** Supplied records follows **

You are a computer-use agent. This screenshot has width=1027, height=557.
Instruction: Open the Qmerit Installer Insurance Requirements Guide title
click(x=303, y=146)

** End of Supplied records **
** Supplied records follows **

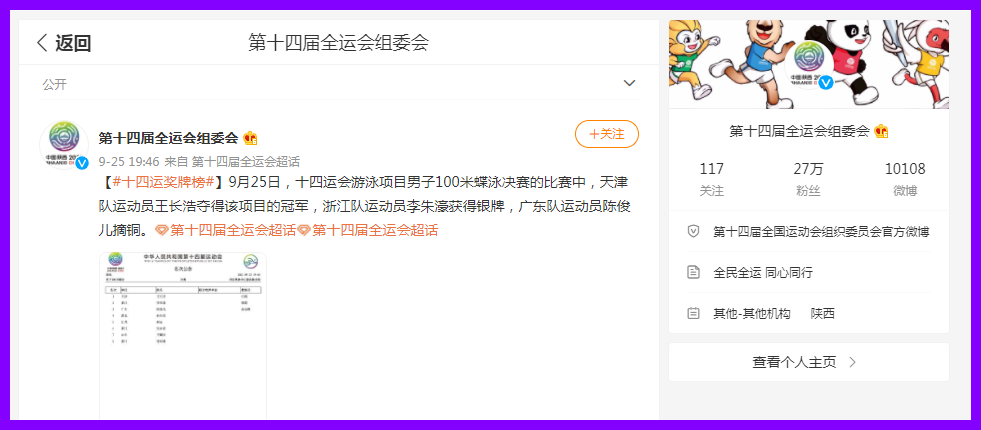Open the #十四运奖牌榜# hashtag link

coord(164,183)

** End of Supplied records **
** Supplied records follows **

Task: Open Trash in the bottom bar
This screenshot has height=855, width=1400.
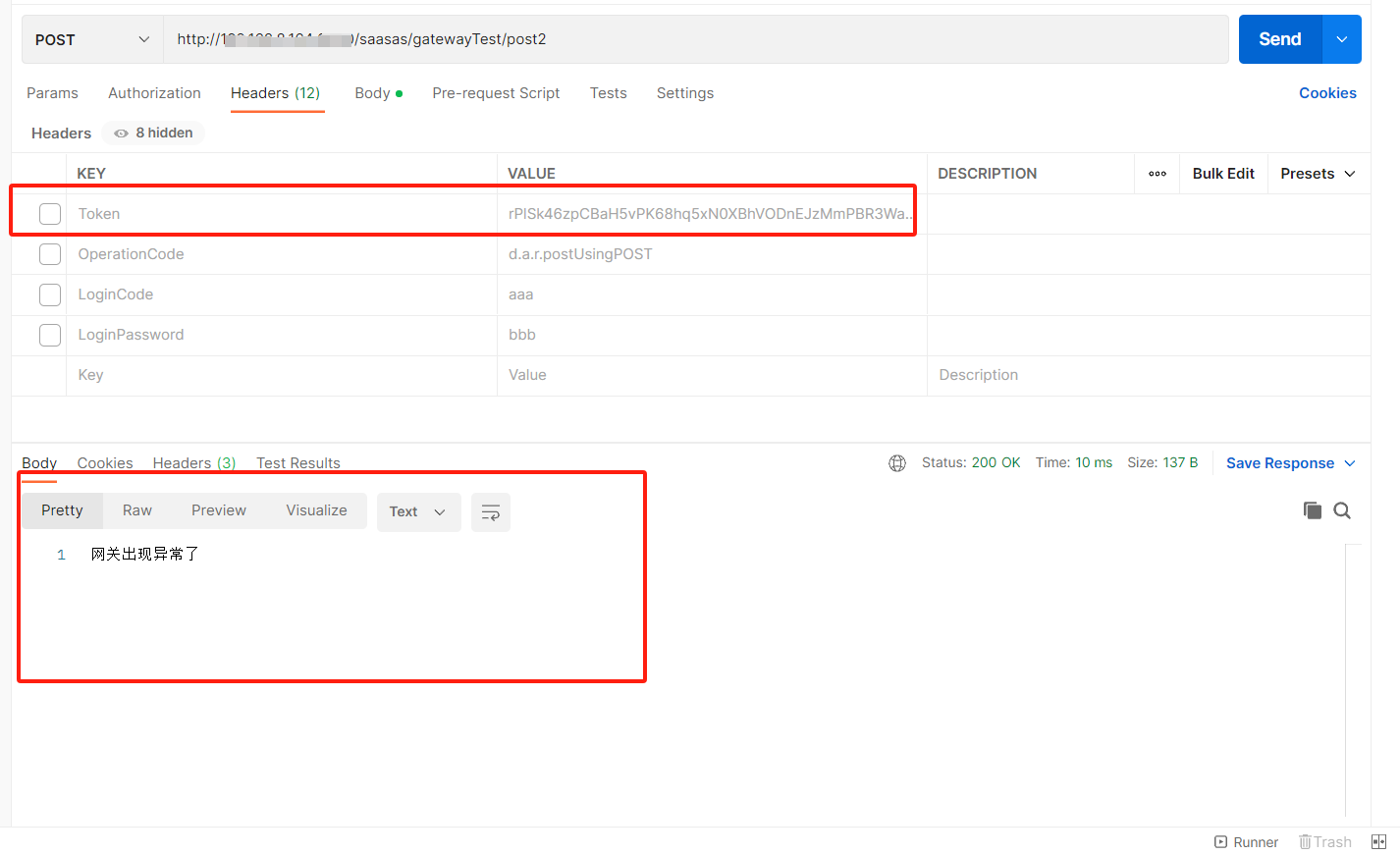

** End of Supplied records **

Looking through the records, copy out every line in which the word "width" is found.

→ **Response to this exercise**:
You are a computer-use agent. This screenshot has width=1027, height=557.
This screenshot has height=855, width=1400.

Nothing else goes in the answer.